Single by Delaney & Bonnie

from the album D&B Together
- A-side: "Comin' Home"
- Released: December 1969
- Recorded: September 27 – October 10, 1969
- Studio: A&M Studios, Los Angeles
- Genre: Adult contemporary; pop rock; soft rock;
- Label: Atco (US); Atlantic (other territories);
- Songwriters: Bonnie Bramlett; Leon Russell;

= Superstar (Delaney and Bonnie song) =

1969 single by Delaney & Bonnie

"Superstar" is a 1969 song written by Bonnie Bramlett and Leon Russell that has been a hit for many artists in different genres in the years since. The best-known versions are by the Carpenters in 1971, Luther Vandross in 1983, and Sonic Youth (as a tribute to the Carpenters) in 1994.

==Original Delaney and Bonnie version==
Rita Coolidge came up with the song idea, based on observing the relationships of female groupies with rock stars in the late 1960s.

In its first recorded incarnation, the song was called "Groupie (Superstar)", and was released in December 1969 as the B-side of the Delaney and Bonnie single "Comin' Home". Released by Atco Records in the United States and Atlantic Records in the rest of the world, the full credit on the single was "Delaney and Bonnie and Friends featuring Eric Clapton."

"Comin' Home" reached number 84 on the US pop singles chart, although it achieved a peak of 16 on the UK Singles Chart.

The original version of "Superstar" finally surfaced in 1972, when the album D&B Together was released, shortly before Delaney and Bonnie's marriage and collaboration ended. That version was also included as a bonus track on a 2006 reissue of the 1970 album, Eric Clapton.

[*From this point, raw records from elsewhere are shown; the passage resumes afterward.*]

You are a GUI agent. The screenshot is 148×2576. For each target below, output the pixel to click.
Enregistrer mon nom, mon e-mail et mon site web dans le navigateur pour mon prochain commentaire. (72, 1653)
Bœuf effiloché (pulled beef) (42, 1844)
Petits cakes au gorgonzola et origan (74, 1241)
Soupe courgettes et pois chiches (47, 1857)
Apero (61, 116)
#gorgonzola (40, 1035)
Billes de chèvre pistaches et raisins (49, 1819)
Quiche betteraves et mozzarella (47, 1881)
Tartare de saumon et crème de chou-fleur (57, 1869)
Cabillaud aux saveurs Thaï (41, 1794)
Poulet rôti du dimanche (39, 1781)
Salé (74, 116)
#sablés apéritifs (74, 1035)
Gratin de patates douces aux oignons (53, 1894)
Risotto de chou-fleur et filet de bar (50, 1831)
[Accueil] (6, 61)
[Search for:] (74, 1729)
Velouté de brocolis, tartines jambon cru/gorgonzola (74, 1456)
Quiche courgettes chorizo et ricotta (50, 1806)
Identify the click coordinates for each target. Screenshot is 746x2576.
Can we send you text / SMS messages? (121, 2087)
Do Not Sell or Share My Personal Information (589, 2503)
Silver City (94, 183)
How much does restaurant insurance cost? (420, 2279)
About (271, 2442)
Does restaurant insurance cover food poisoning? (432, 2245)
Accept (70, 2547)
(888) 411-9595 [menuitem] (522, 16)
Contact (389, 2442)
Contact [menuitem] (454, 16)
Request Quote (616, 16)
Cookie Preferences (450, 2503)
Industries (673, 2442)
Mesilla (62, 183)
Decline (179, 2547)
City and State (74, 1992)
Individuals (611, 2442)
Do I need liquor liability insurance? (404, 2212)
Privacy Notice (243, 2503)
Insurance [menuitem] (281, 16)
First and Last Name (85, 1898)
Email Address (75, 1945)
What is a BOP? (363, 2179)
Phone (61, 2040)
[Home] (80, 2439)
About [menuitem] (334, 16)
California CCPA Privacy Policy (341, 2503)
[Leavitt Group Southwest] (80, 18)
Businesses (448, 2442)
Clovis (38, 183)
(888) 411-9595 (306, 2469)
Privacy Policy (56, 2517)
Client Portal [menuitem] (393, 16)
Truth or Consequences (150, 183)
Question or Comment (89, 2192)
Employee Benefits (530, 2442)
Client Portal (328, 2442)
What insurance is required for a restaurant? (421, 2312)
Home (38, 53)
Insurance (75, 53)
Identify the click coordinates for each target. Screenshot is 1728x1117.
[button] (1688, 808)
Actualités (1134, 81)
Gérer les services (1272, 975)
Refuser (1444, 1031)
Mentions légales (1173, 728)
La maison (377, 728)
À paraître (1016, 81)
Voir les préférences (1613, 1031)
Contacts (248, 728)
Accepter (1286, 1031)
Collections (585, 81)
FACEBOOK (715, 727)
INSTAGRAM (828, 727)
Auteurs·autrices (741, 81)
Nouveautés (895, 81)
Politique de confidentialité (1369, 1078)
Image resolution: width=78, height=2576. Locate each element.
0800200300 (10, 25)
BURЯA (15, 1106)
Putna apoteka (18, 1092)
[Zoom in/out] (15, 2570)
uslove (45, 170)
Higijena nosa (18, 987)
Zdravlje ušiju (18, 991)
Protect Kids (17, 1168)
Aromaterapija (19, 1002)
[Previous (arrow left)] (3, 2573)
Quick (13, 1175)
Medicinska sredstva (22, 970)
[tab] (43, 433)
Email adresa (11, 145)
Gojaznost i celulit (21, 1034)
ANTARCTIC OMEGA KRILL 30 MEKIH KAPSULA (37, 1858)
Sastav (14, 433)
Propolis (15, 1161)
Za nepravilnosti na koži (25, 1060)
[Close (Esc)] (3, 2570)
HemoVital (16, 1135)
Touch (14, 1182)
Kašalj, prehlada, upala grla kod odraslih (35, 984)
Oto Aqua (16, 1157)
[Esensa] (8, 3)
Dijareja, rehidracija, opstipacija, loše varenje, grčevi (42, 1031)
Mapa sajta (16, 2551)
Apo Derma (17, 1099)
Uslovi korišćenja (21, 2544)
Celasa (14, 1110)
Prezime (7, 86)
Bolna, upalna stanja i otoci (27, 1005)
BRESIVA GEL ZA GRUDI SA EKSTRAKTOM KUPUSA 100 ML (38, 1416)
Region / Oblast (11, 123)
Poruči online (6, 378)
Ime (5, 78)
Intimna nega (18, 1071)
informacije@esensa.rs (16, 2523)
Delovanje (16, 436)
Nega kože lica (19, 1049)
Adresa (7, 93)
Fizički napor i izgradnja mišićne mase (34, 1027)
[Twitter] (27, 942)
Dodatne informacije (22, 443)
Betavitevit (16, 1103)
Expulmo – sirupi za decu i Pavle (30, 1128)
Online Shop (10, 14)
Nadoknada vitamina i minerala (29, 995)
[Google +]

Bonnie Bramlett later rerecorded the song on her 2002 solo album, I'm Still the Same. Using the better-known shortened "Superstar" title, she rendered it as a very slow, piano-based torch song.

===Personnel===
(Taken from the liner notes of the 2006 Deluxe Edition of the Eric Clapton album):

- Delaney Bramlett - rhythm guitar and vocals
- Bonnie Bramlett - vocals
- Eric Clapton - lead guitar
- Dave Mason - guitar
- Bobby Whitlock - organ
- Carl Radle - bass
- Jim Gordon - drums
- Jim Price - trumpet
- Bobby Keys - tenor sax
- Tex Johnson - percussion
- Rita Coolidge - vocals

Produced by Delaney Bramlett, recorded at A&M Studios, Los Angeles, September 27 – October 10, 1969.

==Carpenters version==

"Superstar" became most popular after its treatment by the Carpenters. Richard Carpenter became aware of the song after watching Bette Midler sing it on the February 15, 1971, edition of The Tonight Show with Johnny Carson.

Produced by Richard Carpenter with Jack Daugherty, it was recorded using members of the Wrecking Crew, a famed collection of Los Angeles-area session musicians. Because the original subject matter of the song was more risqué than was typical for the Carpenters, Richard changed a lyric in the second verse from "And I can hardly wait/To sleep with you again" to the less suggestive "And I can hardly wait/To be with you again." The track was finished in one take.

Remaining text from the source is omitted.